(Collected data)
***

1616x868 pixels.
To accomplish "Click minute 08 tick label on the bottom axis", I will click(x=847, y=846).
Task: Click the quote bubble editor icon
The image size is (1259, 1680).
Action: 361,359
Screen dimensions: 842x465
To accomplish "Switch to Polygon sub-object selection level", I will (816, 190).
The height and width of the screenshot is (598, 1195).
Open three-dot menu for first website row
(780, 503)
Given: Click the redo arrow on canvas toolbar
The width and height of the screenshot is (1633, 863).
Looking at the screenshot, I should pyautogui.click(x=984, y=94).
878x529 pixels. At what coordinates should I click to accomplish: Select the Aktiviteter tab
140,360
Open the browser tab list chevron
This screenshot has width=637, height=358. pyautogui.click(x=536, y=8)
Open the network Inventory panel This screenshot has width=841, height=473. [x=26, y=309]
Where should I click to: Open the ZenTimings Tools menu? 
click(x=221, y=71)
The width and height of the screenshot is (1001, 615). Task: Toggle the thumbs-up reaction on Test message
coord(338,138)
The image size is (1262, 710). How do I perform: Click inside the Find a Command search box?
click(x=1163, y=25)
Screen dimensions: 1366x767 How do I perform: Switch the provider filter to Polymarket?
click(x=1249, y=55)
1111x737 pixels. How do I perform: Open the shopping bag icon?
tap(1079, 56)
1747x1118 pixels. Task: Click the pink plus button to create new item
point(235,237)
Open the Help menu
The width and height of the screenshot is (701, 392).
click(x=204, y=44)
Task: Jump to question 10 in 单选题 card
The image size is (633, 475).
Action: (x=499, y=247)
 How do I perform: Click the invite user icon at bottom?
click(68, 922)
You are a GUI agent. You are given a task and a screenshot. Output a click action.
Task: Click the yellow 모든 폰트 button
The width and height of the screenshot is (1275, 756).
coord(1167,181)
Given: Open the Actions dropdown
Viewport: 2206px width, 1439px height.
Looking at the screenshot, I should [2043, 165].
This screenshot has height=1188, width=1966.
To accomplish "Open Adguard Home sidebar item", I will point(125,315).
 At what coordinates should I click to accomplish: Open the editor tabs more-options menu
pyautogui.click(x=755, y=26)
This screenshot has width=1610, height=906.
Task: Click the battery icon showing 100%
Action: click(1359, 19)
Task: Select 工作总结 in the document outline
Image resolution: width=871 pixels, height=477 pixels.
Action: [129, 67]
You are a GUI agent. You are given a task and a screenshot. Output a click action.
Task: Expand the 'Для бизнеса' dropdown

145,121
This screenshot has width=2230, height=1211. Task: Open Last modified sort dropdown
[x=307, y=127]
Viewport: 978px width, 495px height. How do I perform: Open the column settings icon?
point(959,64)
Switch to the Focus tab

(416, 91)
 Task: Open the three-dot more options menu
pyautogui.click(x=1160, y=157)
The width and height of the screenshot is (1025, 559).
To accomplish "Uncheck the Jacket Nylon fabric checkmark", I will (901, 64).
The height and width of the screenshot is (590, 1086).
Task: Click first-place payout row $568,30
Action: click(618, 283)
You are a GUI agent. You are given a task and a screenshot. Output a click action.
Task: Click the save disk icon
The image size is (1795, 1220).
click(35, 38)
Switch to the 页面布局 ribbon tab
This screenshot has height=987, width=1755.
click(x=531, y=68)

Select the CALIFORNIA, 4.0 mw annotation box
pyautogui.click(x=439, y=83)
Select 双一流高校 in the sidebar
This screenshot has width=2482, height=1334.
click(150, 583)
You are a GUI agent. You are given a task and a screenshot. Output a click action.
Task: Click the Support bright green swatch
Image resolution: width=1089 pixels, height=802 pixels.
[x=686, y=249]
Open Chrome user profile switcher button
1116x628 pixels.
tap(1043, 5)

***

WHAT THE TASK ASKS →
Extract every line from the one containing "Task: Click the Support bright green swatch" to the end of the entries, including both of those lines, exactly as given and with nothing added.

RESPONSE TO THIS EXERCISE →
Task: Click the Support bright green swatch
Image resolution: width=1089 pixels, height=802 pixels.
[x=686, y=249]
Open Chrome user profile switcher button
1116x628 pixels.
tap(1043, 5)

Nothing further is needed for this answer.